We’ve arrived at that one glorious day a year where we escape our real-world fears, like the local cost of living, incoming bills and American presidents and, instead, freak ourselves out with fun stuff, like ghosts, monsters and, well, American presidents; Trump’s bound to be a popular costume.
If you really want to make your neighbourhood’s heart skip a beat, take a red crayon and make yourself a red lettered licence plate. Tape that to your back, find the busiest trick-or-treating street and stop in front of each house to gawk at everything around you while blocking all the candy-fiending traffic behind you.
If you’re in Tofino, deck yourself out as a logger or salmon farmer. If you’re in Ucluelet, go out as a protestor or salmon farm occupier. You’ll paint the locals terrified.
Opportunities to delight with fright abound. Please take advantage because the world will get serious again when the sun comes up and will stay that way for the next 364 days.
It’s not just about toasting in the adorable-warmth of giggling gaggles of local kids running around in hilarious costumes with their minds blown by the fact that there’s candy for them behind all the doors. It’s also about adults being allowed to look silly and act even sillier.
Everyday is not a holiday. We need to celebrate the ones we have.
Whether you’re going out with friends or chaperoning youthful chaos, do not be too cool to dress up and, please, do not be too prudish to have an age-limit on the candy you’re dishing out. Sugar doesn’t get less delicious as we mature.
Acting silly does not mean being irresponsible though.
Leave carved pumpkins alone.
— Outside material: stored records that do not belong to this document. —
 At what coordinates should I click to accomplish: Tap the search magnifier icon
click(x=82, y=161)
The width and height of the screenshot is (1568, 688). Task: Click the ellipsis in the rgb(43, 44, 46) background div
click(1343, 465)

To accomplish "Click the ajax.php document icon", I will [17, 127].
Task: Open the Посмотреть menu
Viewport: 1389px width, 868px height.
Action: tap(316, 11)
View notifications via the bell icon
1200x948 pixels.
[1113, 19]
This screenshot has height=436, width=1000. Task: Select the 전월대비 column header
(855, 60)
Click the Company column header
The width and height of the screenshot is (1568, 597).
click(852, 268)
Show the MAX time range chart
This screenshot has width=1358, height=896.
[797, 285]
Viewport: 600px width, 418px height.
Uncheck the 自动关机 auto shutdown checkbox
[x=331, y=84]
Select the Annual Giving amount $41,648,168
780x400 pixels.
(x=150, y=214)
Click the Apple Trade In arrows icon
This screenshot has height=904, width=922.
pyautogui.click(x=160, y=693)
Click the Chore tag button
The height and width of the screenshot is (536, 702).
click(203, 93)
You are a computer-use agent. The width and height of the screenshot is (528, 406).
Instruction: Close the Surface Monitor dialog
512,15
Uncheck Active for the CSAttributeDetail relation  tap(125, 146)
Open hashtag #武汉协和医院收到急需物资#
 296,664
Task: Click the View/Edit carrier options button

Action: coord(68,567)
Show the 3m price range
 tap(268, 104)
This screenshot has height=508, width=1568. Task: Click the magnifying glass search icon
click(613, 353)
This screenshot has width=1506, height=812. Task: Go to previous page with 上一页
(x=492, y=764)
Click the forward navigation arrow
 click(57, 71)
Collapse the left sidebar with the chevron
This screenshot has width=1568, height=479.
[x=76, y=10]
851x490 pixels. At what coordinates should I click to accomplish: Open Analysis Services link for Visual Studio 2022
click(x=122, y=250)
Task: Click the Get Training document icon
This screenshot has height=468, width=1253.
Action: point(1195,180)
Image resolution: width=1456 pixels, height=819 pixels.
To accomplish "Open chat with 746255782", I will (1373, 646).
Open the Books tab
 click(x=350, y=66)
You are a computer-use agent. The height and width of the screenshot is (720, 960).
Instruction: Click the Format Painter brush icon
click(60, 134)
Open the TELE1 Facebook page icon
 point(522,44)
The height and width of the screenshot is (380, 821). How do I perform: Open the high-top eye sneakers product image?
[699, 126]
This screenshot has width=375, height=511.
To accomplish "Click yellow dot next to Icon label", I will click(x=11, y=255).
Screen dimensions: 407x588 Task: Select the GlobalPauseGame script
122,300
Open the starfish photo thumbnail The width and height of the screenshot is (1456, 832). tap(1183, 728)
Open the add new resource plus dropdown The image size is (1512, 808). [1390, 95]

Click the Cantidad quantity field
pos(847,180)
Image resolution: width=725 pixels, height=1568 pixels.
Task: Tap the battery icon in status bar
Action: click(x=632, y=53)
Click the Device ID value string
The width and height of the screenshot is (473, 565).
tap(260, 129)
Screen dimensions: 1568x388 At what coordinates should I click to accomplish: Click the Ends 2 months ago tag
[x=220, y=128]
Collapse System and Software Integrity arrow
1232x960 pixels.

Some family worked hard on that Jack ‘o’ Lantern you’ll think about smashing and some kid will be heartbroken that you robbed it of a proper pumpkin burial.
Get your driving done early. The evening’s streets belong to the kids. If you have to drive that night, go slowly.
Try to keep your pets contained. The evening’s wonders are delightful to us, but scarily dressed strangers prowling around outside and parading towards the door while fireworks bang and light up the night are a dreadful concoction for them.
Have fun and don’t forget to take a moment to bask in how blessed you are to live in these communities where we know and love each other and don’t need to fret about the anonymity of masks.